**Data for this exercise:**
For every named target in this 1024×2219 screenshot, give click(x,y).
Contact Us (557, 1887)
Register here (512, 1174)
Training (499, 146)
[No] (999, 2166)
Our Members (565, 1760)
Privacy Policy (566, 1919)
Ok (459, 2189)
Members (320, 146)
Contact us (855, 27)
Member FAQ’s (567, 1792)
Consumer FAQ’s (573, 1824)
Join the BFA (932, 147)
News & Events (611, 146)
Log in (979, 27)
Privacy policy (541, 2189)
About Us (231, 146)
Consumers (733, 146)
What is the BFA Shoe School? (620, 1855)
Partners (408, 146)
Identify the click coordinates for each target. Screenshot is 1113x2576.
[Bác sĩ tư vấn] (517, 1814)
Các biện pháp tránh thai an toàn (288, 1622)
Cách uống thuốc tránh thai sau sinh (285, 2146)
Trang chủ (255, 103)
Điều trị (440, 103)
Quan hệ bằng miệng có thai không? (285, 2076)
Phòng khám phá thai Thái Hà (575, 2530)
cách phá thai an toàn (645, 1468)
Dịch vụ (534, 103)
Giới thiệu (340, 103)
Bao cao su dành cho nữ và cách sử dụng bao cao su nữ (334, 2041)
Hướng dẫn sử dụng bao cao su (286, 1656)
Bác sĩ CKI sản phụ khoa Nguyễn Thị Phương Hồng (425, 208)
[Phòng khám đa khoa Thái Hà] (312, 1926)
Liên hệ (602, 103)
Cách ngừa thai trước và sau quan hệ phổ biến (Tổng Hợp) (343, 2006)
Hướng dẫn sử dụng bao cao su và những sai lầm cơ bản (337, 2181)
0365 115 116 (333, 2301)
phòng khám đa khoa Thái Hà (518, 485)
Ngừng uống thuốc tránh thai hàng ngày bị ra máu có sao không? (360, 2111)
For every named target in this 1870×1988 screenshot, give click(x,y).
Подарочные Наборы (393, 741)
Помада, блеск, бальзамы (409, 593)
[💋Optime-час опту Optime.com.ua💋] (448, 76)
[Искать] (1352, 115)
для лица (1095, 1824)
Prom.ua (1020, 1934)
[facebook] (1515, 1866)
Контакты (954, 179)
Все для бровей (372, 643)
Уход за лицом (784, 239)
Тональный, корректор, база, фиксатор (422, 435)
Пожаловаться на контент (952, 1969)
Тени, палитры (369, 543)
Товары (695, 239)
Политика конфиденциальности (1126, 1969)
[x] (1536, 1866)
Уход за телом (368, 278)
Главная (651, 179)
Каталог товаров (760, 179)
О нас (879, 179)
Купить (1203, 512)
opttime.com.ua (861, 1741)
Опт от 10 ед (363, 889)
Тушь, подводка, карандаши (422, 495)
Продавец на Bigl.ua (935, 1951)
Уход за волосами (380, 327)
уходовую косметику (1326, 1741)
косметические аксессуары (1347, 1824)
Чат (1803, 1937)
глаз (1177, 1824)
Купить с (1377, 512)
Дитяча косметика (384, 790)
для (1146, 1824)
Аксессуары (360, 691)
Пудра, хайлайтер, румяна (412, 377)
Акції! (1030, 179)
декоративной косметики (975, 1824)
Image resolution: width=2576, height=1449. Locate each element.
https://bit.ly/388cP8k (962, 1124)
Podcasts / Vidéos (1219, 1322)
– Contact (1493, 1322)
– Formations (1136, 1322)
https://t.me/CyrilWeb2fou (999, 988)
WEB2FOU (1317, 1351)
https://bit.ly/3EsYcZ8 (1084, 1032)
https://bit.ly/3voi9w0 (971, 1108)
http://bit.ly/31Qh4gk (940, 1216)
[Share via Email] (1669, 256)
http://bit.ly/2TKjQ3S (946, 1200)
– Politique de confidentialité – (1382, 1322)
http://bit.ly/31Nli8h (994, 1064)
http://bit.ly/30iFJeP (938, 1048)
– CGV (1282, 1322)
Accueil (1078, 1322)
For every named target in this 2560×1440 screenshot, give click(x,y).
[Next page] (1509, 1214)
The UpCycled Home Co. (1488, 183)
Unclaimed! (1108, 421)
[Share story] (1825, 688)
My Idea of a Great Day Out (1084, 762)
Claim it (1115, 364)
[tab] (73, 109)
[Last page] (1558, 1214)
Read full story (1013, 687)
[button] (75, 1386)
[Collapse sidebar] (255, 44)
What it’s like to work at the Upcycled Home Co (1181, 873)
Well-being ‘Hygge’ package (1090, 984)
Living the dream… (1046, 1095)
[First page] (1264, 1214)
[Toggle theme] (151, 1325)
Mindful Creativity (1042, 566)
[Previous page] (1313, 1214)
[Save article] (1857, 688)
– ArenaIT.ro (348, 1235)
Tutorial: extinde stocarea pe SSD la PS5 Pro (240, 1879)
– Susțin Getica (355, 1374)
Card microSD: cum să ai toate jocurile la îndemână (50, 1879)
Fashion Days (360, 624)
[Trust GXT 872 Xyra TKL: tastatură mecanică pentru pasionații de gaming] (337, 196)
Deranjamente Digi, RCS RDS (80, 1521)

**Goal of the exercise:** Above are the entries; give them back verbatim.

**Response to the task:**
For every named target in this 1024×2219 screenshot, give click(x,y).
Contact Us (557, 1887)
Register here (512, 1174)
Training (499, 146)
[No] (999, 2166)
Our Members (565, 1760)
Privacy Policy (566, 1919)
Ok (459, 2189)
Members (320, 146)
Contact us (855, 27)
Member FAQ’s (567, 1792)
Consumer FAQ’s (573, 1824)
Join the BFA (932, 147)
News & Events (611, 146)
Log in (979, 27)
Privacy policy (541, 2189)
About Us (231, 146)
Consumers (733, 146)
What is the BFA Shoe School? (620, 1855)
Partners (408, 146)
Identify the click coordinates for each target. Screenshot is 1113x2576.
[Bác sĩ tư vấn] (517, 1814)
Các biện pháp tránh thai an toàn (288, 1622)
Cách uống thuốc tránh thai sau sinh (285, 2146)
Trang chủ (255, 103)
Điều trị (440, 103)
Quan hệ bằng miệng có thai không? (285, 2076)
Phòng khám phá thai Thái Hà (575, 2530)
cách phá thai an toàn (645, 1468)
Dịch vụ (534, 103)
Giới thiệu (340, 103)
Bao cao su dành cho nữ và cách sử dụng bao cao su nữ (334, 2041)
Hướng dẫn sử dụng bao cao su (286, 1656)
Bác sĩ CKI sản phụ khoa Nguyễn Thị Phương Hồng (425, 208)
[Phòng khám đa khoa Thái Hà] (312, 1926)
Liên hệ (602, 103)
Cách ngừa thai trước và sau quan hệ phổ biến (Tổng Hợp) (343, 2006)
Hướng dẫn sử dụng bao cao su và những sai lầm cơ bản (337, 2181)
0365 115 116 (333, 2301)
phòng khám đa khoa Thái Hà (518, 485)
Ngừng uống thuốc tránh thai hàng ngày bị ra máu có sao không? (360, 2111)
For every named target in this 1870×1988 screenshot, give click(x,y).
Подарочные Наборы (393, 741)
Помада, блеск, бальзамы (409, 593)
[💋Optime-час опту Optime.com.ua💋] (448, 76)
[Искать] (1352, 115)
для лица (1095, 1824)
Prom.ua (1020, 1934)
[facebook] (1515, 1866)
Контакты (954, 179)
Все для бровей (372, 643)
Уход за лицом (784, 239)
Тональный, корректор, база, фиксатор (422, 435)
Пожаловаться на контент (952, 1969)
Тени, палитры (369, 543)
Товары (695, 239)
Политика конфиденциальности (1126, 1969)
[x] (1536, 1866)
Уход за телом (368, 278)
Главная (651, 179)
Каталог товаров (760, 179)
О нас (879, 179)
Купить (1203, 512)
opttime.com.ua (861, 1741)
Опт от 10 ед (363, 889)
Тушь, подводка, карандаши (422, 495)
Продавец на Bigl.ua (935, 1951)
Уход за волосами (380, 327)
уходовую косметику (1326, 1741)
косметические аксессуары (1347, 1824)
Чат (1803, 1937)
глаз (1177, 1824)
Купить с (1377, 512)
Дитяча косметика (384, 790)
для (1146, 1824)
Аксессуары (360, 691)
Пудра, хайлайтер, румяна (412, 377)
Акції! (1030, 179)
декоративной косметики (975, 1824)
Image resolution: width=2576, height=1449. Locate each element.
https://bit.ly/388cP8k (962, 1124)
Podcasts / Vidéos (1219, 1322)
– Contact (1493, 1322)
– Formations (1136, 1322)
https://t.me/CyrilWeb2fou (999, 988)
WEB2FOU (1317, 1351)
https://bit.ly/3EsYcZ8 (1084, 1032)
https://bit.ly/3voi9w0 (971, 1108)
http://bit.ly/31Qh4gk (940, 1216)
[Share via Email] (1669, 256)
http://bit.ly/2TKjQ3S (946, 1200)
– Politique de confidentialité – (1382, 1322)
http://bit.ly/31Nli8h (994, 1064)
http://bit.ly/30iFJeP (938, 1048)
– CGV (1282, 1322)
Accueil (1078, 1322)
For every named target in this 2560×1440 screenshot, give click(x,y).
[Next page] (1509, 1214)
The UpCycled Home Co. (1488, 183)
Unclaimed! (1108, 421)
[Share story] (1825, 688)
My Idea of a Great Day Out (1084, 762)
Claim it (1115, 364)
[tab] (73, 109)
[Last page] (1558, 1214)
Read full story (1013, 687)
[button] (75, 1386)
[Collapse sidebar] (255, 44)
What it’s like to work at the Upcycled Home Co (1181, 873)
Well-being ‘Hygge’ package (1090, 984)
Living the dream… (1046, 1095)
[First page] (1264, 1214)
[Toggle theme] (151, 1325)
Mindful Creativity (1042, 566)
[Previous page] (1313, 1214)
[Save article] (1857, 688)
– ArenaIT.ro (348, 1235)
Tutorial: extinde stocarea pe SSD la PS5 Pro (240, 1879)
– Susțin Getica (355, 1374)
Card microSD: cum să ai toate jocurile la îndemână (50, 1879)
Fashion Days (360, 624)
[Trust GXT 872 Xyra TKL: tastatură mecanică pentru pasionații de gaming] (337, 196)
Deranjamente Digi, RCS RDS (80, 1521)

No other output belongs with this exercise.